Alistaba una revancha con el efímero pero recordado Río Guayas, primer campeón de nuestro profesionalismo. Una semana antes habían empatado e iban a definir el pleito. Los colombianos tenían en su plantel a Ángel Perucca, René Pontoni, Jorge Benegas, Héctor Pibe Rial, Mario Fernández y otros cracks de la deslumbrante época de El Dorado.

Me di mi ‘cuelga’ con un partidazo callejero en el barrio. Subí a casa sudado y polvoso.
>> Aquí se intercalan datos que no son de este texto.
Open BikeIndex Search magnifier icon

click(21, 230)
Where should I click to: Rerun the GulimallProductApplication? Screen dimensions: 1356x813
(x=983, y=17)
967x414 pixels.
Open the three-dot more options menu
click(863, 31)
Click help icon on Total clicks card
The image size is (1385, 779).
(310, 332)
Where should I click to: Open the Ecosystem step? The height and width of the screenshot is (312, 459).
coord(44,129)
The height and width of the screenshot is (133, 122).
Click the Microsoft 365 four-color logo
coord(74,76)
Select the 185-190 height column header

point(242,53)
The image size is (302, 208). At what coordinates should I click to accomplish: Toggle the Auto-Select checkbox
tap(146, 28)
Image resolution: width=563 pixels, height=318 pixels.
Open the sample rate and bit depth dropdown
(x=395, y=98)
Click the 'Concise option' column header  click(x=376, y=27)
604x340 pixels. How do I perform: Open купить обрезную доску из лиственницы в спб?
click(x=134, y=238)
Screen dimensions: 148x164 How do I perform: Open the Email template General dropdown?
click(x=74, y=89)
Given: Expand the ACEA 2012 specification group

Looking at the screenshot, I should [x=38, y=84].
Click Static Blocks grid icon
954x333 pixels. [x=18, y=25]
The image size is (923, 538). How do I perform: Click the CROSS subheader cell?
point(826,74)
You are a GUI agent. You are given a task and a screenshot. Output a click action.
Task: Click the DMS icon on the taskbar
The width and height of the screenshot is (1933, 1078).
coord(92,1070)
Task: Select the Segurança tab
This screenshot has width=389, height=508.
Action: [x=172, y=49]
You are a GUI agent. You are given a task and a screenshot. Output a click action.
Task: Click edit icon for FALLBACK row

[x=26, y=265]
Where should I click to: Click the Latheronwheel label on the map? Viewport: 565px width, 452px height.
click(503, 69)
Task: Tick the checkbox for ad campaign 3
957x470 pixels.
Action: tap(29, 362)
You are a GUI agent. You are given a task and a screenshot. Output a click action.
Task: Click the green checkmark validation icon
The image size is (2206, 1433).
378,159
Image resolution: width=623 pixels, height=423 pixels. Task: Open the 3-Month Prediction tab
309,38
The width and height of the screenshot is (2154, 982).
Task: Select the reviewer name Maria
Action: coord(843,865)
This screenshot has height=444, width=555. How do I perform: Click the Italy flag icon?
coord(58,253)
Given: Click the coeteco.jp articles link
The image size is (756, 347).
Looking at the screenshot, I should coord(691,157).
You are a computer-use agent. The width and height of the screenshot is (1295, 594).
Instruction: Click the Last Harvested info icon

Un viaje obligado al baño y luego el gran suceso que cambió mi vida por completo: mi padre, don José Andrés, me anunció ceremonioso: “Alístate, que nos vamos al estadio”. Él, que me había introducido al bello mundo de la lectura de literatura fina y de grandes revistas, entre ellas El Gráfico, me instalaba, así, de sopetón, en el mundo del balón, el césped y la tribuna para ver nada menos que a las estrellas de Santa Fe y las del Río Guayas.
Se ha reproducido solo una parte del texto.